In John Was Trying to Contact Aliens, Matt Killip experienced a different kind of tension. The film follows UFO hunter John Shepherd, a gentle eccentric who’d spent three decades beaming a diverse range of music into outer space in the hopes of pinging extraterrestrial life. Killip had only about five days with Shepherd; he then spent a year on and off editing his footage, along with Shepherd’s own photographs and other footage.
No one spends 30 years playing records into space without believing aliens are real. But Killip was more interested in the humanity of Shepherd’s story. “Part of what John was doing was trying to make contact with aliens, but I do think he was trying to make contact with human beings,” he said.
“There was a slight tension between us about that,” he said. “I think John envisaged a History Channel–type documentary—are aliens out there? Can I prove that they exist? The more we spent time together, I think, he did start to understand what I was doing.” The result is an immersive 16-minute tone poem about a space DJ that shows just how far we’re willing to go to find connections.

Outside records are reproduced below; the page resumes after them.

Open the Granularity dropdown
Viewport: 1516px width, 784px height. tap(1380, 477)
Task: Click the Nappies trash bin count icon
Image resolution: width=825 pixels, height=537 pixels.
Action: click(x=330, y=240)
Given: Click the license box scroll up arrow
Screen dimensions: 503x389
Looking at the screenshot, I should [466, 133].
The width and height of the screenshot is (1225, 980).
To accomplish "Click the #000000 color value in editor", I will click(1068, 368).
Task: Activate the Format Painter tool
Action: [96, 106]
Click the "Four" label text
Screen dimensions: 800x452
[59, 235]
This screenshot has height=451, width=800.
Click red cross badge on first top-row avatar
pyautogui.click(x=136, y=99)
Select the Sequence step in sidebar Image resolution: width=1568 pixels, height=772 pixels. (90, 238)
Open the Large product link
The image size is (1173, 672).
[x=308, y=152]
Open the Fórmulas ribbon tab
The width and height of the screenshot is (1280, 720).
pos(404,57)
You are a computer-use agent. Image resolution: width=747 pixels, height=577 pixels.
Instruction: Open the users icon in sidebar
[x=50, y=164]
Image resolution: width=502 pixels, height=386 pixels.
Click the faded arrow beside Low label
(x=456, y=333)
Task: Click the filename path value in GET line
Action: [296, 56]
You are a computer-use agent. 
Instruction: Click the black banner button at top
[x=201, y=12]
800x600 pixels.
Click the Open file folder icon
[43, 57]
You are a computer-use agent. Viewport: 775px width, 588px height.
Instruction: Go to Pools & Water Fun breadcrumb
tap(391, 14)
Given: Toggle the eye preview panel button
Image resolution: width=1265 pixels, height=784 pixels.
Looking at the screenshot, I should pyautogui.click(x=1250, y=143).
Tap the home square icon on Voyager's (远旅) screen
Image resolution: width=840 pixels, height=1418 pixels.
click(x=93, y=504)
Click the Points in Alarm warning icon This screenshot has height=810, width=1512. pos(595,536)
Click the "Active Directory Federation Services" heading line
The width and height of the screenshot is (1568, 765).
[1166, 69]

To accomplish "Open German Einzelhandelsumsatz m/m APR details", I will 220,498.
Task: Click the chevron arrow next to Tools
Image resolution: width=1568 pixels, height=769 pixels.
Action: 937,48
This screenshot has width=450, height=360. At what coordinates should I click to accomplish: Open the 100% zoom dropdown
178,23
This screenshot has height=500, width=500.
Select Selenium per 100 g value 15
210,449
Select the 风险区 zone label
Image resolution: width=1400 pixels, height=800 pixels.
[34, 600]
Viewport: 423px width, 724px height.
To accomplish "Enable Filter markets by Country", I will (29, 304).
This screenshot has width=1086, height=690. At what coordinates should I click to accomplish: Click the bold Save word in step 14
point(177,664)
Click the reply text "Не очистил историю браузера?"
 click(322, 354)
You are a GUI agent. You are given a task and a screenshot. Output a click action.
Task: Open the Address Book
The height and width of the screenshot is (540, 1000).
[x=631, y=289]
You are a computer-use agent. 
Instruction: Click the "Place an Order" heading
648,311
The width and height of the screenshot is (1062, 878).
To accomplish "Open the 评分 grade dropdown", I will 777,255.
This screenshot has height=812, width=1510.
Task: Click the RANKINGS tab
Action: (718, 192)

A similar humanity is what drew director Ian Bonhôte to the subject of the Paralympic Games for his visually stunning Rising Phoenix, which interweaves the story of nine athletes who’ve turned physical limitations into extraordinary accomplishments with the tale of German Jewish refugee Ludwig Guttmann, a neurosurgeon who discovered that frequent turning of soldiers with spinal cord injuries in their beds saved their lives by preventing infection. His prescription for sporting activity and competition as an excellent form of physical therapy led to the first Paralympic Games in 1948.
“What really struck us was the fact that the Paralympics movement is this amazing disability civil rights organization,” Bonhôte said. “Not like the Olympics, which is this celebration of perfection in a way—perfect bodies, perfect scores. The Paralympics movement is actually about changing perspective, getting an audience and getting people to see people they might not see every day.”
Rising Phoenix introduces athletes from fencing to track to archery, capturing physical prowess made all the more compelling when viewers discover how each athlete honed theirs. We see French runner Jean-Baptiste Alaize, a 2017 bronze winner, who survived a machete attack at three years old. The story of wheelchair racer Tatyana McFadden, nicknamed the Beast for her massive upper body strength, is even more poignant when we see footage of her in a Russian orphanage, where she learned to move using only the strength of her arms.
As the panel wrapped, Tabsch noted that he initially thought these four films were too disparate to be grouped in together. But in discussing each other’s work, their similarities became obvious.